:: Exercise description ::
Scan the records below for the line with "Task: Show next icon with right arrow" and the line with "Given: Click checkmark". Repeat those two lines and every line between them exactly, and nothing else.

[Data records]
•••

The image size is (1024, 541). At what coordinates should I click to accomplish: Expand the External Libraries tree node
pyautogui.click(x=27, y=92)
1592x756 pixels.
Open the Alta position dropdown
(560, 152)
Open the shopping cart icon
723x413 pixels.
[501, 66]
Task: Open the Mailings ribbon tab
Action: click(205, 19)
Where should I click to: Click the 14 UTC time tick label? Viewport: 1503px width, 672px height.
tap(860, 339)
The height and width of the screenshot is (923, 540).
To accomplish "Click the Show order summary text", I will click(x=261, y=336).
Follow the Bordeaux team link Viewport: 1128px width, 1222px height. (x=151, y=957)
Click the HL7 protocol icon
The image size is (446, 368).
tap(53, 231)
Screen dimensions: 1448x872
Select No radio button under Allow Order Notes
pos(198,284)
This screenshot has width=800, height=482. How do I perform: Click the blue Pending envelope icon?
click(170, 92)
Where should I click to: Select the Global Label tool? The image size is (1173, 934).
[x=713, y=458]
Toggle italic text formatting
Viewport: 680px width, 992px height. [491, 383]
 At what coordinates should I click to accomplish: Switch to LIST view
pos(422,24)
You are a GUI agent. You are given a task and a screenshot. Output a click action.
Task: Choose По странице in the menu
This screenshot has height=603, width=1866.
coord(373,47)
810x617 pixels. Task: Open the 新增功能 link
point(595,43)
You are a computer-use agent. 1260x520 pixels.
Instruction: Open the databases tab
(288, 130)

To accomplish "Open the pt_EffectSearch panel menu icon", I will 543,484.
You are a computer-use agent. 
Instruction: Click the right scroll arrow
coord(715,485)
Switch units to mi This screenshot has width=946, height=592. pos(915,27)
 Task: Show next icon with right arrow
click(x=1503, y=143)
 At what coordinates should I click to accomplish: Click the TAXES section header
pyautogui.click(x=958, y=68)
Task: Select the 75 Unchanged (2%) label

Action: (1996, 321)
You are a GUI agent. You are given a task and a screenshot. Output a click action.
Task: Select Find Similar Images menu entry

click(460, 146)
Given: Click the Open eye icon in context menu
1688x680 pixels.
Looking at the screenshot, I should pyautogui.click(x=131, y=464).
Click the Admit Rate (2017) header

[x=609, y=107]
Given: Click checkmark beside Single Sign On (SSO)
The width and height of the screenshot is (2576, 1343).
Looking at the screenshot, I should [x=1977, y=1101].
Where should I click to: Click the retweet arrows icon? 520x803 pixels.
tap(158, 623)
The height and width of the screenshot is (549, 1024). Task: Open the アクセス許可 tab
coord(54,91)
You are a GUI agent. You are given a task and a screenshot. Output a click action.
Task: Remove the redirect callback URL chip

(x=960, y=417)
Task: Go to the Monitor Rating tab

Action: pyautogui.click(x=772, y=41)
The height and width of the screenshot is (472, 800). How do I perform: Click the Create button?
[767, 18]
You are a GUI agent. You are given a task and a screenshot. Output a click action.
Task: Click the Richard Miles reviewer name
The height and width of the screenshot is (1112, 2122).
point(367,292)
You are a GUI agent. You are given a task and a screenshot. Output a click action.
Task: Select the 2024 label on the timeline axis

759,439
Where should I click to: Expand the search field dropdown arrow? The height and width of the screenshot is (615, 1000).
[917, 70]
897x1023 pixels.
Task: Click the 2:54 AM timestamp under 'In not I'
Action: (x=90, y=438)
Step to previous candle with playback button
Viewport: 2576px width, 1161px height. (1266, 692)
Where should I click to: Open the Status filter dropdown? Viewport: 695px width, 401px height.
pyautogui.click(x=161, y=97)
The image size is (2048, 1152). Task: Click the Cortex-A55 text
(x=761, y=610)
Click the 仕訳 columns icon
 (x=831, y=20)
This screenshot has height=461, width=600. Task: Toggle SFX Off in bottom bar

•••

:: Written solution ::
 Task: Show next icon with right arrow
click(x=1503, y=143)
 At what coordinates should I click to accomplish: Click the TAXES section header
pyautogui.click(x=958, y=68)
Task: Select the 75 Unchanged (2%) label

Action: (1996, 321)
You are a GUI agent. You are given a task and a screenshot. Output a click action.
Task: Select Find Similar Images menu entry

click(460, 146)
Given: Click the Open eye icon in context menu
1688x680 pixels.
Looking at the screenshot, I should pyautogui.click(x=131, y=464).
Click the Admit Rate (2017) header

[x=609, y=107]
Given: Click checkmark beside Single Sign On (SSO)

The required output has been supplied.